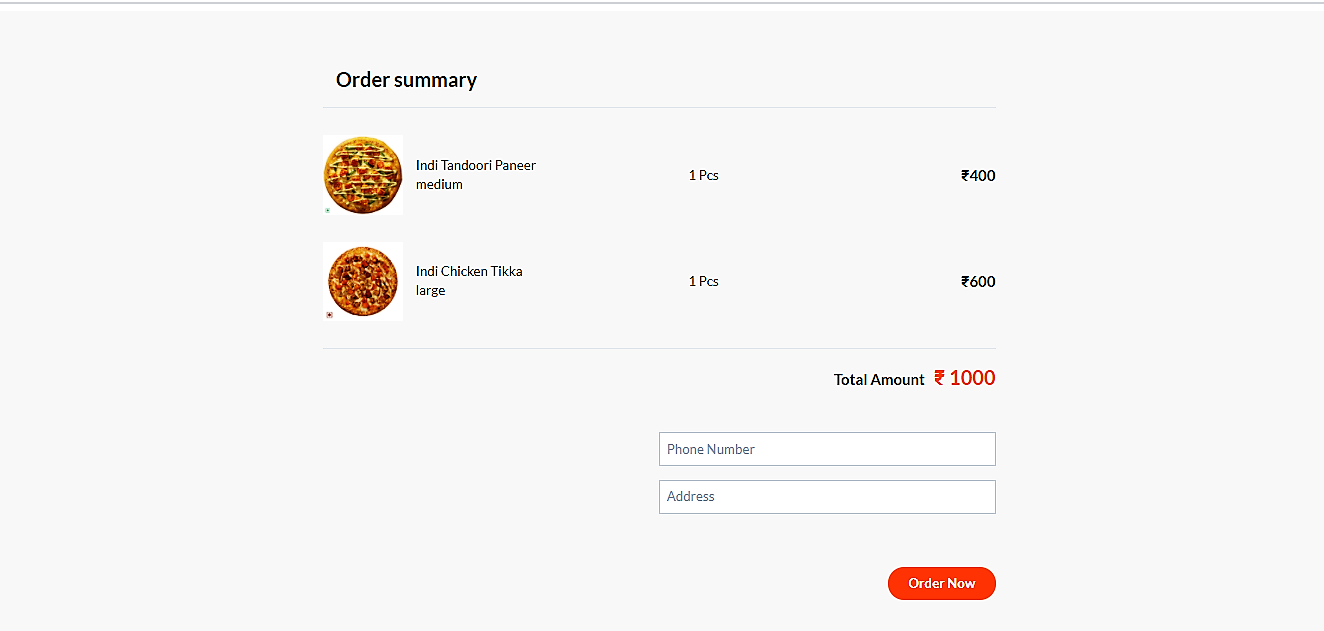Click the Indi Tandoori Paneer item name
Screen dimensions: 1324x631
476,165
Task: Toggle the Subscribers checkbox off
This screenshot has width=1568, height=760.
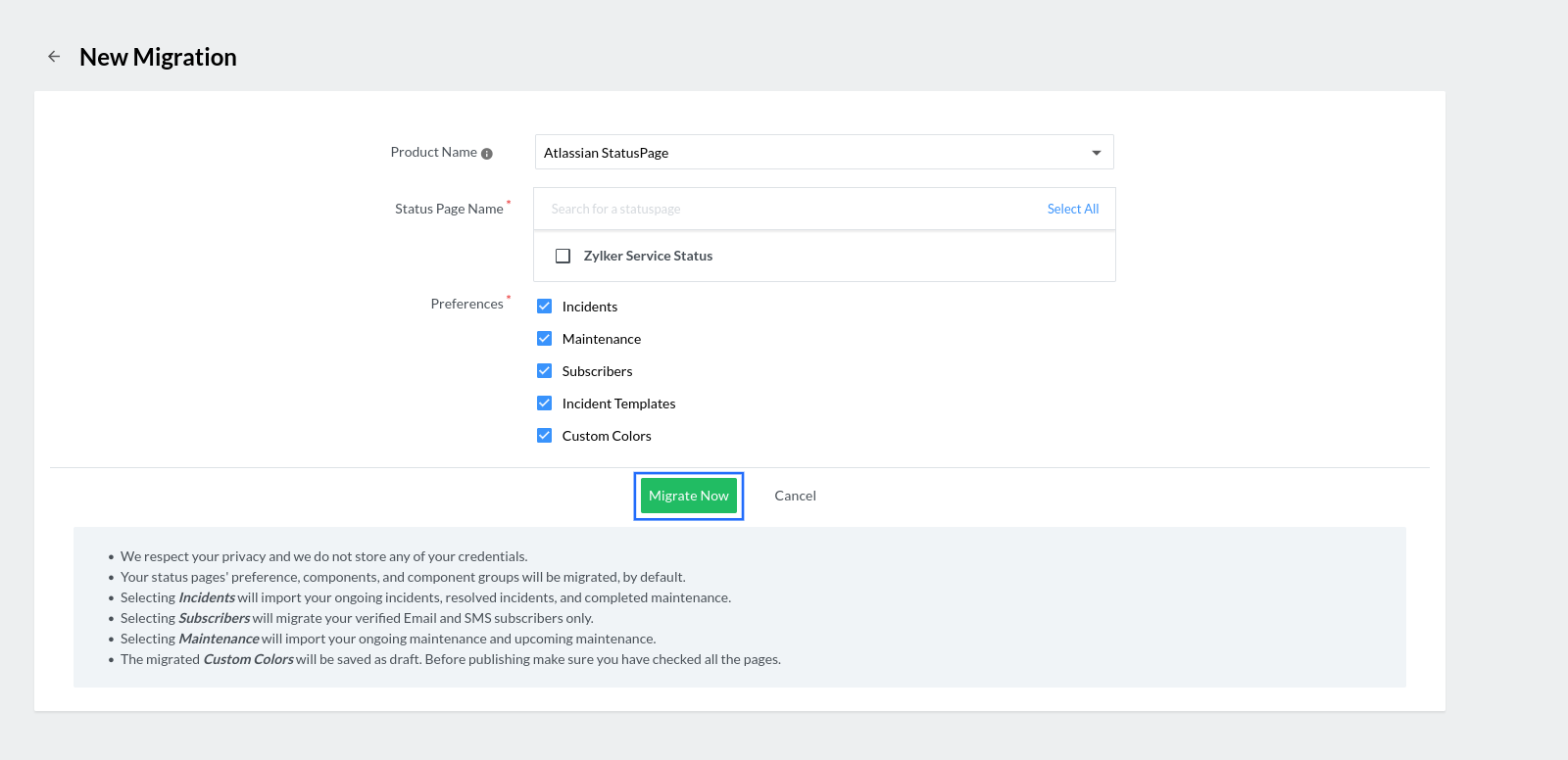Action: click(545, 371)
......
Task objective ::
Please restate word for word the lines above, starting with the line that holds "Task: Toggle the Subscribers checkbox off" and ending with the final line of the records, while leaving out pictures.

Response to this task ::
Task: Toggle the Subscribers checkbox off
This screenshot has width=1568, height=760.
Action: click(545, 371)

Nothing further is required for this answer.